What is open science?

For the first time, I heard the term «open science» in April 2017 in Oslo at the annual conference of Eurodoc, the European Council of Doctoral Candidates and Junior Researchers, fully dedicated to this issue. The desire to discuss this topic was quite logical: a year before, the European Commission presented its updated vision «Open innovation, open science and openness to the world», which needed to be comprehended and learned to implement.

In the draft amendments to the Law of Ukraine «On Scientific and Scientific-Technical Activity», published by the Ministry of Education and Culture in October 2021, there is a rather voluminous definition, which can be summarized as follows: open science is not some «new» or «special» science, which denies the existing, but rather, a more open approach to the organization of scientific processes and the dissemination of knowledge, aimed at the development of cooperation between researchers and society.

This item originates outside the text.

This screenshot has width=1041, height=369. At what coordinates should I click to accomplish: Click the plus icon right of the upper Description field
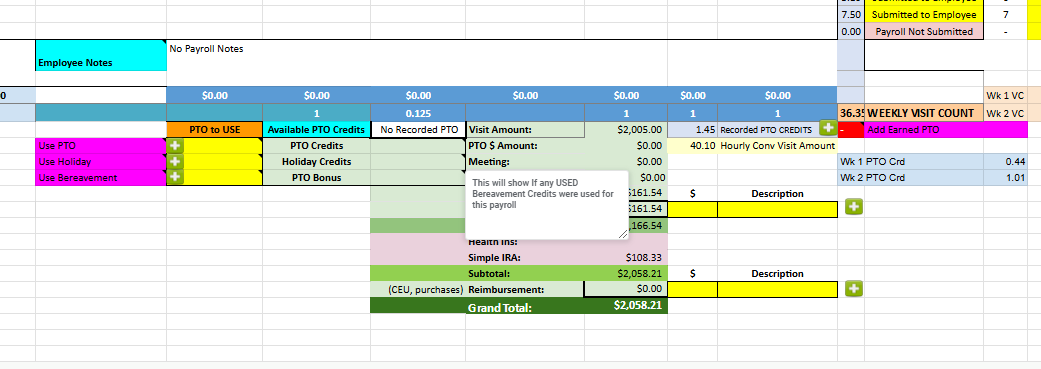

Open science is also interpreted as an umbrella term for a number of diverse practices, including: opening access to scientific articles (open access) and experimental data (open data); publication of scientific publication reviews, sometimes indicating the names of the reviewers (open review); explanation of research results to the general public and involvement of its representatives (non-scientists) in scientific activity (citizen science).

Why open science in Ukraine?

Since the European Commission made a bet on openness in science and innovation, the emergence of relevant mandatory requirements in EU scientific grant programs, in particular in Horizon Europe, the main one of them, has become natural. In principle, the very need to meet these requirements is sufficient motivation for the introduction of open science in Ukraine and the development of the corresponding National Plan – an important European integration tool.